Problem to solve » The expected output is every entry below, exact in every character.

Stored data entries

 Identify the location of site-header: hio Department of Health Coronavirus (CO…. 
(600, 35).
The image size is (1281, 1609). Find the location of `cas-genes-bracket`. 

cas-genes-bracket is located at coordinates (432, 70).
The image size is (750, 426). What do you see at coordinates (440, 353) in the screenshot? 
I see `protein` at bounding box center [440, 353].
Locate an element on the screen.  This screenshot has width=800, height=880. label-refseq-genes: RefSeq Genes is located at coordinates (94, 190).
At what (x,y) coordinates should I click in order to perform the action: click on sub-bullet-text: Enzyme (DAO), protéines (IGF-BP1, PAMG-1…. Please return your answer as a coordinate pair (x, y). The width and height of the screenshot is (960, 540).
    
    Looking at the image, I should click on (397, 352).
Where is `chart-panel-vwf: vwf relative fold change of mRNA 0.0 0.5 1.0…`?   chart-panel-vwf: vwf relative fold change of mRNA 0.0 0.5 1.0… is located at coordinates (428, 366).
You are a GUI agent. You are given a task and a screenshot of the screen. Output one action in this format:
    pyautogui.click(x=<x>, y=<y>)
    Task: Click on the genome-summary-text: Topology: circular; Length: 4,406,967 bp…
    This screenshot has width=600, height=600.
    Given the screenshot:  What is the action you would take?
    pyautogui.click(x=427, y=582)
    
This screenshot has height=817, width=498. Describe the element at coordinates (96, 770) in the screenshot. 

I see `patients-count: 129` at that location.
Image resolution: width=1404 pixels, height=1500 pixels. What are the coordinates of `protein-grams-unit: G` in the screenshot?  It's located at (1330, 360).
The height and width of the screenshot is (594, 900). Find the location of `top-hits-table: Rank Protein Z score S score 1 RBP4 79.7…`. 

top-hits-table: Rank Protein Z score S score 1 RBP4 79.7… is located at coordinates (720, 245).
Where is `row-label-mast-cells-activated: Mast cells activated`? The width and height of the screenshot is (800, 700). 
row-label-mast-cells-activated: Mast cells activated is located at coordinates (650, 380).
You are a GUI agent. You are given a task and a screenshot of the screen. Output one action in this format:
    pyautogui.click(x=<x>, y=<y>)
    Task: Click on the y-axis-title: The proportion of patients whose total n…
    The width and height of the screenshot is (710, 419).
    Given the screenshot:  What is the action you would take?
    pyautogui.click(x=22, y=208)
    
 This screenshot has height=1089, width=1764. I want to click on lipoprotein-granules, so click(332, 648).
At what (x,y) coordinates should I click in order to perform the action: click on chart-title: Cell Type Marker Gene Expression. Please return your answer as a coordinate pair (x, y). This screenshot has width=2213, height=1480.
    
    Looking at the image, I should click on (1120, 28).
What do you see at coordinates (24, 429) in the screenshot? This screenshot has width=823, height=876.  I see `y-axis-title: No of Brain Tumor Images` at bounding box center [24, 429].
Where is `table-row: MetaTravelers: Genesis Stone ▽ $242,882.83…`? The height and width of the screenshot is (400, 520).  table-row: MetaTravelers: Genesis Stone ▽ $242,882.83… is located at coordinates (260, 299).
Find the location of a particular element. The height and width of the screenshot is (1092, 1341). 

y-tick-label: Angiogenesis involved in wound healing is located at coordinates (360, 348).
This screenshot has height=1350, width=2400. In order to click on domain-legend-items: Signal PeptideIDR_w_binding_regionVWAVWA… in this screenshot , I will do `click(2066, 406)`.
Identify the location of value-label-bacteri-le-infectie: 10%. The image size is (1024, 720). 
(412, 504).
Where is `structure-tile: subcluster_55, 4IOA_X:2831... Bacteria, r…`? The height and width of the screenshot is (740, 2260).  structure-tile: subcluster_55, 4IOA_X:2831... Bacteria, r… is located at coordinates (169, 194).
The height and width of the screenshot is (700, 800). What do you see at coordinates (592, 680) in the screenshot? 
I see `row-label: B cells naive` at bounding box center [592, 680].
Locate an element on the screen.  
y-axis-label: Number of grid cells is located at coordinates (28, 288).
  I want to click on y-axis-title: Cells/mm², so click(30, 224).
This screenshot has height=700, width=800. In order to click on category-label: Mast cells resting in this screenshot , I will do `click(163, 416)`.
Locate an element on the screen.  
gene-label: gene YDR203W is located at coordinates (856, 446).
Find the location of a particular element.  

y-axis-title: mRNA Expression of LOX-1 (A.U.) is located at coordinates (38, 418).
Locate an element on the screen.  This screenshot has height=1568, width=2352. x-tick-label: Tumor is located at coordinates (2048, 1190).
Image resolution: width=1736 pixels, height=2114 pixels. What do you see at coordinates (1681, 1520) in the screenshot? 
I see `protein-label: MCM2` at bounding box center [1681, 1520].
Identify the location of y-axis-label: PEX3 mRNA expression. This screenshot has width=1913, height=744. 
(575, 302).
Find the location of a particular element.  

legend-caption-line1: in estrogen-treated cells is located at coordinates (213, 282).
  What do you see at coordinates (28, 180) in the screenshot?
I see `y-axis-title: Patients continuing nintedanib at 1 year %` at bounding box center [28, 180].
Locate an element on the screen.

Result for this task »
 Identify the location of site-header: hio Department of Health Coronavirus (CO…. 
(600, 35).
The image size is (1281, 1609). Find the location of `cas-genes-bracket`. 

cas-genes-bracket is located at coordinates (432, 70).
The image size is (750, 426). What do you see at coordinates (440, 353) in the screenshot? 
I see `protein` at bounding box center [440, 353].
Locate an element on the screen.  This screenshot has width=800, height=880. label-refseq-genes: RefSeq Genes is located at coordinates (94, 190).
At what (x,y) coordinates should I click in order to perform the action: click on sub-bullet-text: Enzyme (DAO), protéines (IGF-BP1, PAMG-1…. Please return your answer as a coordinate pair (x, y). The width and height of the screenshot is (960, 540).
    
    Looking at the image, I should click on (397, 352).
Where is `chart-panel-vwf: vwf relative fold change of mRNA 0.0 0.5 1.0…`?   chart-panel-vwf: vwf relative fold change of mRNA 0.0 0.5 1.0… is located at coordinates (428, 366).
You are a GUI agent. You are given a task and a screenshot of the screen. Output one action in this format:
    pyautogui.click(x=<x>, y=<y>)
    Task: Click on the genome-summary-text: Topology: circular; Length: 4,406,967 bp…
    This screenshot has width=600, height=600.
    Given the screenshot:  What is the action you would take?
    pyautogui.click(x=427, y=582)
    
This screenshot has height=817, width=498. Describe the element at coordinates (96, 770) in the screenshot. 

I see `patients-count: 129` at that location.
Image resolution: width=1404 pixels, height=1500 pixels. What are the coordinates of `protein-grams-unit: G` in the screenshot?  It's located at (1330, 360).
The height and width of the screenshot is (594, 900). Find the location of `top-hits-table: Rank Protein Z score S score 1 RBP4 79.7…`. 

top-hits-table: Rank Protein Z score S score 1 RBP4 79.7… is located at coordinates (720, 245).
Where is `row-label-mast-cells-activated: Mast cells activated`? The width and height of the screenshot is (800, 700). 
row-label-mast-cells-activated: Mast cells activated is located at coordinates (650, 380).
You are a GUI agent. You are given a task and a screenshot of the screen. Output one action in this format:
    pyautogui.click(x=<x>, y=<y>)
    Task: Click on the y-axis-title: The proportion of patients whose total n…
    The width and height of the screenshot is (710, 419).
    Given the screenshot:  What is the action you would take?
    pyautogui.click(x=22, y=208)
    
 This screenshot has height=1089, width=1764. I want to click on lipoprotein-granules, so click(332, 648).
At what (x,y) coordinates should I click in order to perform the action: click on chart-title: Cell Type Marker Gene Expression. Please return your answer as a coordinate pair (x, y). This screenshot has width=2213, height=1480.
    
    Looking at the image, I should click on (1120, 28).
What do you see at coordinates (24, 429) in the screenshot? This screenshot has width=823, height=876.  I see `y-axis-title: No of Brain Tumor Images` at bounding box center [24, 429].
Where is `table-row: MetaTravelers: Genesis Stone ▽ $242,882.83…`? The height and width of the screenshot is (400, 520).  table-row: MetaTravelers: Genesis Stone ▽ $242,882.83… is located at coordinates (260, 299).
Find the location of a particular element. The height and width of the screenshot is (1092, 1341). 

y-tick-label: Angiogenesis involved in wound healing is located at coordinates (360, 348).
This screenshot has height=1350, width=2400. In order to click on domain-legend-items: Signal PeptideIDR_w_binding_regionVWAVWA… in this screenshot , I will do `click(2066, 406)`.
Identify the location of value-label-bacteri-le-infectie: 10%. The image size is (1024, 720). 
(412, 504).
Where is `structure-tile: subcluster_55, 4IOA_X:2831... Bacteria, r…`? The height and width of the screenshot is (740, 2260).  structure-tile: subcluster_55, 4IOA_X:2831... Bacteria, r… is located at coordinates (169, 194).
The height and width of the screenshot is (700, 800). What do you see at coordinates (592, 680) in the screenshot? 
I see `row-label: B cells naive` at bounding box center [592, 680].
Locate an element on the screen.  
y-axis-label: Number of grid cells is located at coordinates (28, 288).
  I want to click on y-axis-title: Cells/mm², so click(30, 224).
This screenshot has height=700, width=800. In order to click on category-label: Mast cells resting in this screenshot , I will do `click(163, 416)`.
Locate an element on the screen.  
gene-label: gene YDR203W is located at coordinates (856, 446).
Find the location of a particular element.  

y-axis-title: mRNA Expression of LOX-1 (A.U.) is located at coordinates (38, 418).
Locate an element on the screen.  This screenshot has height=1568, width=2352. x-tick-label: Tumor is located at coordinates (2048, 1190).
Image resolution: width=1736 pixels, height=2114 pixels. What do you see at coordinates (1681, 1520) in the screenshot? 
I see `protein-label: MCM2` at bounding box center [1681, 1520].
Identify the location of y-axis-label: PEX3 mRNA expression. This screenshot has width=1913, height=744. 
(575, 302).
Find the location of a particular element.  

legend-caption-line1: in estrogen-treated cells is located at coordinates (213, 282).
  What do you see at coordinates (28, 180) in the screenshot?
I see `y-axis-title: Patients continuing nintedanib at 1 year %` at bounding box center [28, 180].
Locate an element on the screen.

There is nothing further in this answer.